Figures show the same amount was lost in the two previous years.
The Commons' Public Accounts Committee will question officials from the Department for Work and Pensions in March about the report's findings.
Still too high
Sir John Born, auditor general and comptroller, acknowledged that fraud and error had fallen but he said that overall the level was still too high.
"The challenges the Department faces in reducing the scale of fraud and error across the benefit system to an acceptable level still remain very large indeed," Sir John said.
He added that this was the 15th year in a row he had "qualified" the accounts of the DWP and its predecessor, the Department of Social Security.
Qualifying the accounts is an accounting term, which refers to the fact that a significant sum of money has been used for purposes that "Parliament did not intend".
Sir John has previously said that he would give the DWP's accounts a clean bill of health if it reduced benefit fraud to 1% or £1bn of expenditure.

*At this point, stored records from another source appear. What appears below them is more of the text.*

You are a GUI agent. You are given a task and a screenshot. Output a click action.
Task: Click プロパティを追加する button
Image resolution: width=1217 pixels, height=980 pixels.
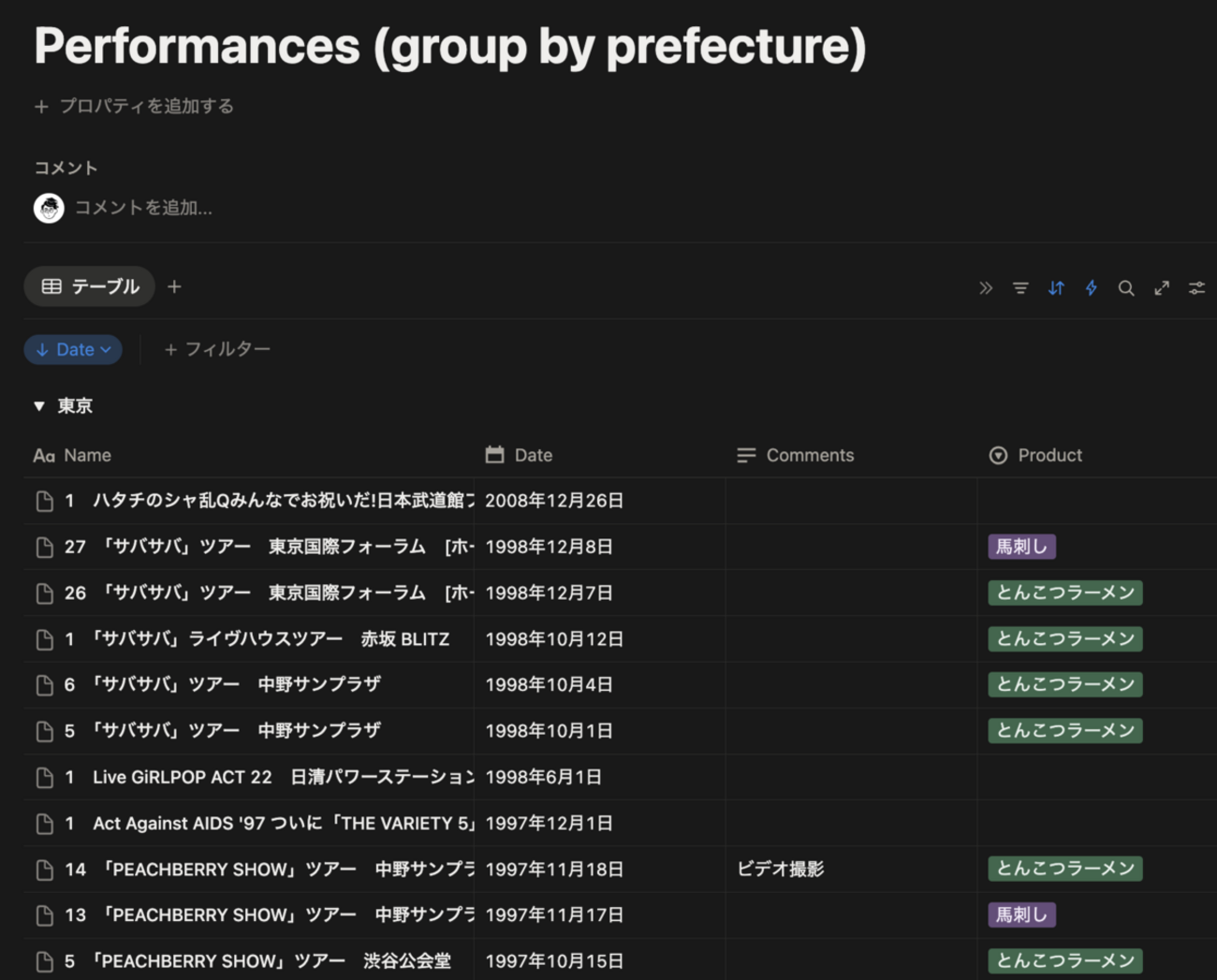pyautogui.click(x=135, y=107)
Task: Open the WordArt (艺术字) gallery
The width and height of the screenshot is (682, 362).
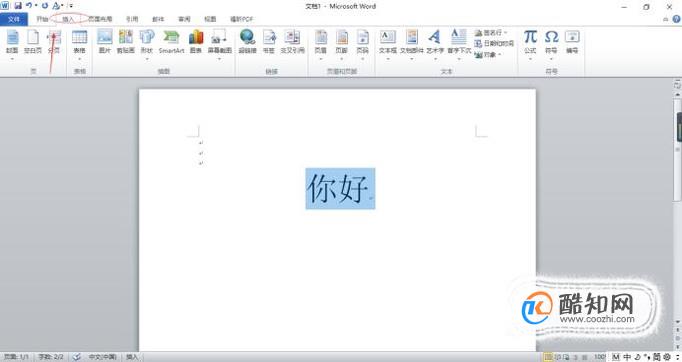Action: tap(435, 43)
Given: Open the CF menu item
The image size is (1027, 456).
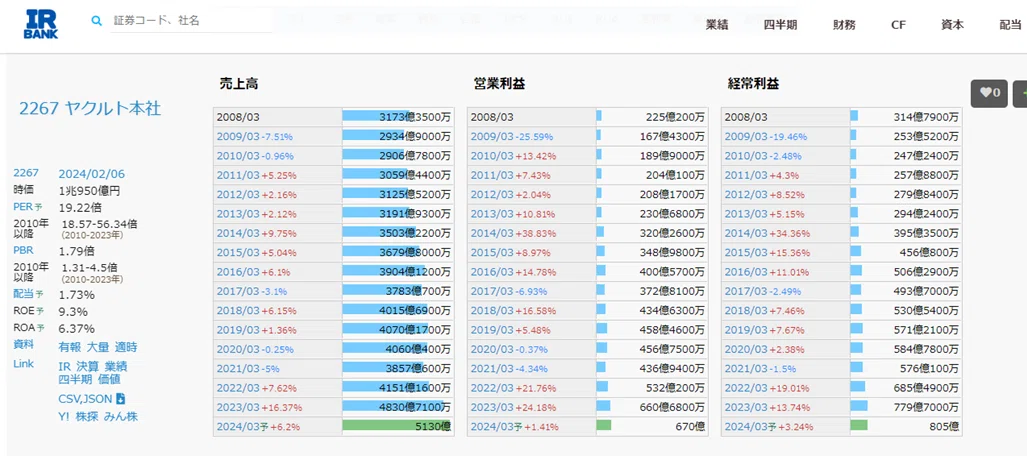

The DWP spends £109bn on benefits and employment programmes each year.
Income Support and Jobseeker's Allowance as well as Housing Benefit are most at risk of fraud and error, the NAO said.
Fraud and error in Income Support and Jobseeker's Allowance costs taxpayers £840m or 6.4% of expenditure, down from £920m in the previous year.
Fraud and error in payments of Housing Benefit, which is paid by local authorities but administered by the DWP, cost £650m or 5.3% of total spending.
Edward Leigh MP, chairman of the House of Commons' Public Accounts Committee, said the DWP had made some progress on benefit fraud.
"The flood of benefit money being lost as a result of fraud and error is not abating...the fact remains that an annual overall loss of £3bn is a grievous waste of public resources," he said.
Since 1998, more than £1bn of taxpayers' money has been saved by improvements in procedures, a spokesman for the DWP said.
"Much is being done to tackle official error levels. The incidence of error is continuously monitored and improvement targets are set," the department said in a statement.